* [Things to do]
a - Answer these questions from the food bank benchmarks article:
(i) By what percentage did active Millennial donors increase in 2020 compared with 2019?
(ii) What two traits does the article give for the wave of new donors brought by the pandemic?
(iii) How does the article define the core donor universe?
b - Copy the passage of the food bank benchmarks article that opens with the words containing "2. Food banks" and closes with "give larger gifts.", reproducing it word for word.
(Source document)
As many organizations already know, the COVID-19 pandemic resulted in exponential growth for food banks over the last two years. It also created need unlike any other.
This growth—as you’ll see in RKD’s 2021 Food Bank Benchmarks—has resulted in the evolution of many food banks’ donor files. Before we dive into the numbers, let’s first reflect on some of the things we’ve learned over the past year:
1. Food bank donors are getting younger
Generation X and Millennials have stepped up their support. In 2020, there was a 22% increase in active Gen X donors and a 40% increase in Millennial donors when compared to 2019.
2. Food banks are using this growth to invest in their futures
From donor cultivation strategies to monthly giving to strategic multi-year planning, food banks are looking for ways to reinvest in their organizations for a more sustainable future.
3. Food banks are leaning into digital transformation
Many food banks had already started their digital transformation journey prior to the pandemic but saw that transformation accelerate exponentially once COVID-19 began.
4. The COVID-19 pandemic brought a wave of new donors
As we saw in our 2020 benchmarks, the food bank donor file grew dramatically. These donors look—and behave—differently. They skew digital and give larger gifts.
As the need for food assistance grew, so too did the realization that access and messaging isn’t always equitable. Since 2020, a growing number of food banks are changing the way they speak about those dealing with hunger and introducing new efforts to serve everyone in their communities.
Keeping these five points in mind, it’s time to present the 2021 Food Bank Benchmarks:
As you can see from the results we share in the video, the sharp rise of new donor counts as a result of the pandemic has caused a dramatic change in food bank donor files. New donors in 2020 evolved into second-year donors in 2021—and in 2022, we expect them to become a large portion of the core donor universe (those who have given two or more consecutive years).
Knowing this, the next few years are critical for food banks. How we speak to COVID donors—and the channels in which we reach them—will be key.
(End Source document)
(Supplied records)
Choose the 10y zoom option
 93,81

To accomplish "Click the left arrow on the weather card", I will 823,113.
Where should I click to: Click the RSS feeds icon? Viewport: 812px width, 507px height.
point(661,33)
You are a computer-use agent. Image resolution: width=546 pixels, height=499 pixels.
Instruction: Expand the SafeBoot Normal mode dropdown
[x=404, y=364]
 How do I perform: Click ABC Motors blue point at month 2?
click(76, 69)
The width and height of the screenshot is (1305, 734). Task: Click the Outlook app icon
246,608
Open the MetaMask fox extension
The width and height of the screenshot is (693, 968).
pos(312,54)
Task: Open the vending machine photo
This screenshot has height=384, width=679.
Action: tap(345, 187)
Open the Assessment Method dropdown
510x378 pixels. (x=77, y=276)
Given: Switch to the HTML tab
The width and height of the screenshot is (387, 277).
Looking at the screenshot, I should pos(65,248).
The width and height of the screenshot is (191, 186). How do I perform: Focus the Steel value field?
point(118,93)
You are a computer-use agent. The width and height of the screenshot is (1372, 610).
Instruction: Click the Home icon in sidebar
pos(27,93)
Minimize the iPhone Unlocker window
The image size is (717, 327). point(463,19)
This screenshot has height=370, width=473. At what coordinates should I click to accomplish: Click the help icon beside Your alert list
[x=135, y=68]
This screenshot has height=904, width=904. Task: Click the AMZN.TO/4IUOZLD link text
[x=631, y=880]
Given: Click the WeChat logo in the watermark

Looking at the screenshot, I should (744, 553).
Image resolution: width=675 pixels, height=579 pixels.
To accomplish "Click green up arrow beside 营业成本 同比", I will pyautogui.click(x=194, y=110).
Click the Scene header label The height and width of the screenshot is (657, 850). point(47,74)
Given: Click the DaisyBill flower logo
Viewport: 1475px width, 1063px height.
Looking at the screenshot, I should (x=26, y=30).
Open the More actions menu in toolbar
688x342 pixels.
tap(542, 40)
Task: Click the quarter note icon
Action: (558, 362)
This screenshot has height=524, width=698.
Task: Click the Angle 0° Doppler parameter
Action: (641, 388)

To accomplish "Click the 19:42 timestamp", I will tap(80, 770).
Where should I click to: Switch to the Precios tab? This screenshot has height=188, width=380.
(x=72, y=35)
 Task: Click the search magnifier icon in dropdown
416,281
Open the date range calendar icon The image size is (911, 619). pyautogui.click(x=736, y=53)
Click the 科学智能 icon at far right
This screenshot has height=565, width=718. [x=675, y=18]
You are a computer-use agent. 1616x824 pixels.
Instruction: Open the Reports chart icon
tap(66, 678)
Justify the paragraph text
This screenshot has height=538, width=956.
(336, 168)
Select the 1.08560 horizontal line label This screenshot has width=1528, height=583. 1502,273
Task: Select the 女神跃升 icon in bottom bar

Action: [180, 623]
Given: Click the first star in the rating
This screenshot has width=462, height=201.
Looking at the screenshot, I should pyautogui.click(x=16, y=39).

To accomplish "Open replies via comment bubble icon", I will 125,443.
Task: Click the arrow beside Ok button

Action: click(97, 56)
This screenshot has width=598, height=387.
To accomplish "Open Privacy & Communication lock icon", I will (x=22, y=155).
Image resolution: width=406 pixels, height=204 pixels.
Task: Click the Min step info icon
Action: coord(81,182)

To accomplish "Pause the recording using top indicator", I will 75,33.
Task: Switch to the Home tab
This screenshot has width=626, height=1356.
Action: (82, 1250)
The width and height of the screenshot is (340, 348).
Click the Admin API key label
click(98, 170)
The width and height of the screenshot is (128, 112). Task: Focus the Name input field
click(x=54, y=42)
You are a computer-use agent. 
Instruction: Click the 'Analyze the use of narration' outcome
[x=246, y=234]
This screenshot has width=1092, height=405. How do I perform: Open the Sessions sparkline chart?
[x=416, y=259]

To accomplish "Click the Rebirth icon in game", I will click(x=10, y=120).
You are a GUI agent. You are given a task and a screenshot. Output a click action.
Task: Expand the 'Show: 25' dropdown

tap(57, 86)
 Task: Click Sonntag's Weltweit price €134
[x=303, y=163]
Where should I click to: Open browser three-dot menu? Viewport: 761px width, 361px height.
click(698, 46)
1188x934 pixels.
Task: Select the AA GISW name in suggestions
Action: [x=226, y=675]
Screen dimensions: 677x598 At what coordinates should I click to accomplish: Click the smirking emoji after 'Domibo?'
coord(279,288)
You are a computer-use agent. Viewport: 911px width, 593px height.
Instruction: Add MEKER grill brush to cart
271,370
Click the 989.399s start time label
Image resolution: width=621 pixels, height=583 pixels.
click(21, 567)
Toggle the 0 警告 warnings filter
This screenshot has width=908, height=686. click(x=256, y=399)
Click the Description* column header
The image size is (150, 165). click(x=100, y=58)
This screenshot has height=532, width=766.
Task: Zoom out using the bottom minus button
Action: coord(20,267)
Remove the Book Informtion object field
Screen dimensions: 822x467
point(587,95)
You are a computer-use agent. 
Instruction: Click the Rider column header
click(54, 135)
(End Supplied records)
* [Solutions]
a -
(i) 40%
(ii) They skew digital and give larger gifts.
(iii) Those who have given two or more consecutive years.

b -
2. Food banks are using this growth to invest in their futures
From donor cultivation strategies to monthly giving to strategic multi-year planning, food banks are looking for ways to reinvest in their organizations for a more sustainable future.
3. Food banks are leaning into digital transformation
Many food banks had already started their digital transformation journey prior to the pandemic but saw that transformation accelerate exponentially once COVID-19 began.
4. The COVID-19 pandemic brought a wave of new donors
As we saw in our 2020 benchmarks, the food bank donor file grew dramatically. These donors look—and behave—differently. They skew digital and give larger gifts.